¿Queremos crear empleo? Salgamos del euro y de la UE

Queridos amigos, dejadme empezar esta intervención citando las palabras de
una gran personalidad del europeísmo español: su Alteza Real el Príncipe de Asturias, don Felipe de Borbón.

El pasado 17 de enero de 2014 decía nuestro futuro rey (si un proceso constituyente republicano y federal no lo remedia): “Europa es, para los españoles, una fuente de esperanza para el futuro no solo para resolver la crisis económica sino para afrontar los retos que el siglo XXI nos plantea en un mundo globalizado en constante transformación.

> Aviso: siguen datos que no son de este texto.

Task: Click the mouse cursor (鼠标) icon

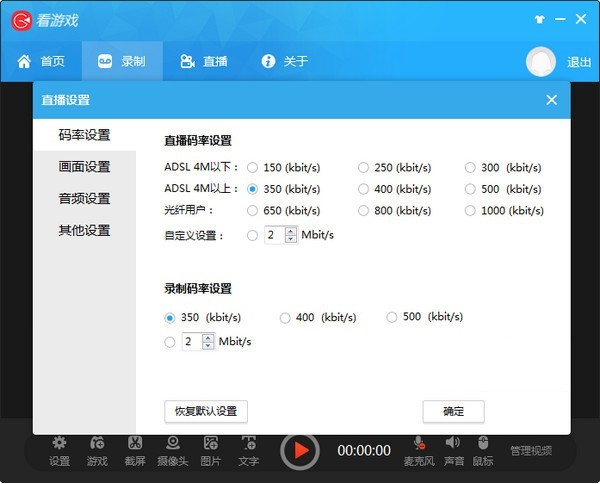Action: [483, 443]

Un siglo XXI en el que Europa, en que las convicciones y valores que inspira y representa el proyecto europeo estén presentes y ocupen el lugar que merecen en el concierto internacional”.

Estas sabias palabras fueron pronunciadas por el último vástago de una saga de grandes reyes que tanto han aportado a la paz y a la prosperidad de Europa y del mundo mundial: los Borbones. Remarquemos entre otros nombres señeros de esa gloriosa saga la figura de Luis XIV de Francia a quien debemos obras tan magníficas como la guerra de los treinta años (1618-1648-1659); o el inicio de la colonización francesa de Santo Domingo, enclave que permitió que durante todo el siglo XVIII se permitiera a un millón de paganos de color (negro) conocer las delicias de la civilización europea y del mensaje europeo por excelencia: el cristianismo; o la colonización del Canadá.

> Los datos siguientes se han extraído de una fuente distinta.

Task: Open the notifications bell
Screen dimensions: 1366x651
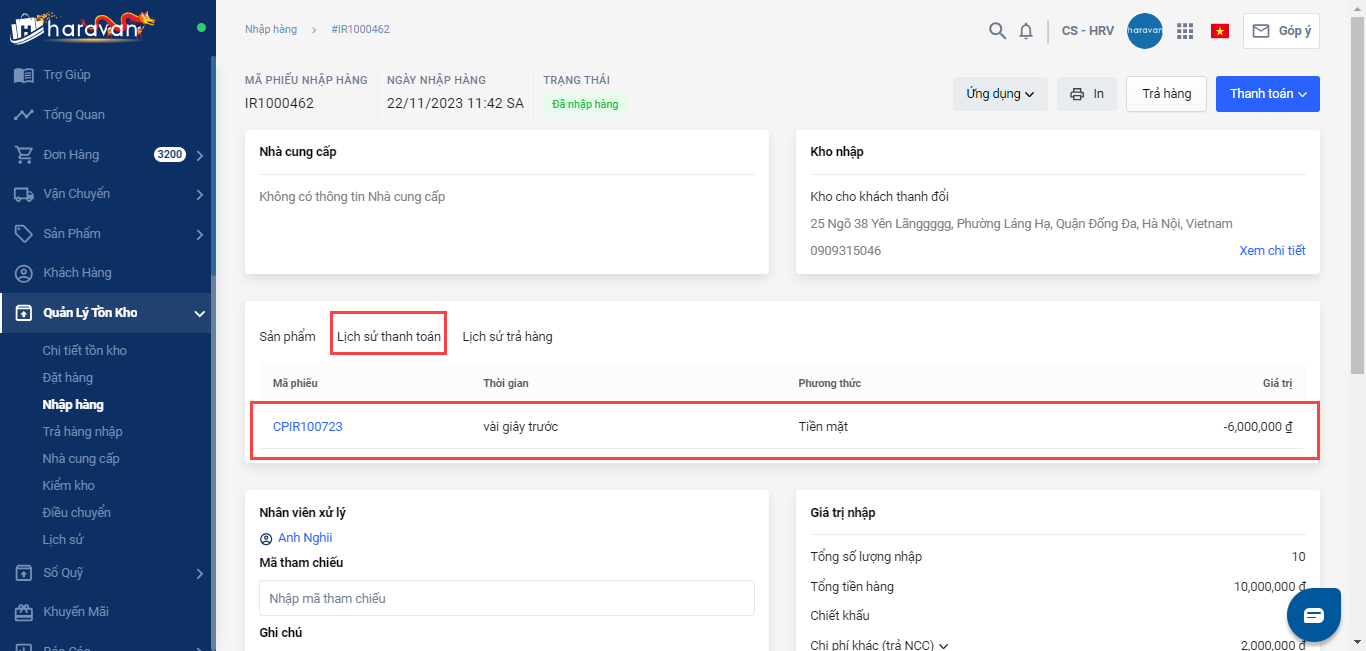Action: click(x=1026, y=31)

Desgraciadamente para Europa, la saga borbónica se extinguió en Francia un malhadado 21 de enero de 1793 ( 220 años) fecha en que algunos malvados se empeñan en ver un acto fundacional de la democracia y de la modernidad. A pesar de diversos intentos de los Borbones de volver a por sus fueros, en ese país reina hoy un régimen republicano, fruto del jacobinismo y de esas perniciosas doctrinas de la igualdad que hozaron y hozaron en el subsuelo de la sociedad, para salir a la superficie en diversas ocasiones: 1830, 1848, 1871, 1936 y 1945.

Afortunadamente para el europeísmo, en nuestro país, nos hemos librado de la hidra del igualitarismo desmesurado, la democracia y del republicanismo. Gracias a ello, el ilustre europeísta don Felipe de Borbón podía entregar la medalla de Carlos V a otro ilustre europeísta: José Manuel Durao Barroso que, como dijera con certeras palabras ese mismo día 17 de enero el tercer gran europeísta que asistió al memorable acontecimiento, don Mariano Rajoy “…ha guiado con mano firme la nave europea durante una década” ( fin de la cita).